From The Straits Times    |

Photo: The New Paper / Makansutra

Nothing beats the taste of traditional satay lok lok.

Hock Leng Satay Bee Hoon Lok Lok is known to be the last such hawker stall in Singapore offering it, and I have to give due respect for the pleasure it has given us.

The dish has roots in Indonesia and Chaozhou, China.

Long ago, The Teochews sailed to Indonesia seeking better fortunes, but many could not cut it so they returned with newfound flavours.

They called the satay sauce sha cha jiang (literally sand tea sauce in Mandarin) in Chaozhou and had it with noodles and beef balls.

Photo: The New Paper / Makansutra

But the Teochews in Singapore and Malaysia engaged with it differently, turning it into a skewered hotpot dish.

Various cuts and slices of meats, vegetables, seafood, mushroom, meatballs and tubers are skewered, cooked in hotpot and dunked in a Chinese-style satay sauce, punctuated with five spices and a rich seafood stock.
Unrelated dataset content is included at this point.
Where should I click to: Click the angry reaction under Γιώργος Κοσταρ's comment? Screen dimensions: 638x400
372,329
In Malacca, you cook them directly in satay sauce, but the sauce will burn a pot base if you do not stir it constantly and control the heat.

They have servers that do it for you.

In labour-starved Singapore, it is do-it-yourself, and you boil the skewers in soup.
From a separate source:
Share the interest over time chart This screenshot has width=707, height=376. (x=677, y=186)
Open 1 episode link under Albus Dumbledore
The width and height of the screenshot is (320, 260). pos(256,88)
Photo: The New Paper / Makansutra

Mr Hay Choo Seng and his wife have been hawking this street food icon for more than 50 years in the Old Airport Road vicinity.

And today, if they choose to exit the scene and retire, the last satay lok lok hawker stall here will be no more.

“No one wants to take over, and this is tough work,” Mr Hong told me.

They hand-skewer more than a thousand sticks of various ingredients each day, which is why this ageing hawker takes three days off a week “to rest”.

I ordered the medium set at $25 (good for three hungry foodies) and two plates of satay beehoon.

You can tell just how distinctly they set themselves apart from the buffet-style satay lok lok restaurants.

First and foremost, the sauce has soft hints of heat and is savoury, thick and rich.

The genius is in the accents of tee po, or dried and roasted sole fish bones.

As for the ingredients, the items are fresh – such as the fish, liver, pork, cockles, prawns, cuttlefish, mushrooms, quail eggs and kangkung.

The bonus is the satay beehoon, a simple platter of blanched beehoon with bean sprouts and tau pok slathered in that glorious satay sauce.

Remember, you are experiencing a slice of our heritage food culture, so take your time and enjoy it.

Cook the skewered ingredients thoroughly and devour, washing it all down with Chinese tea, kopi-o or a fresh soursop drink.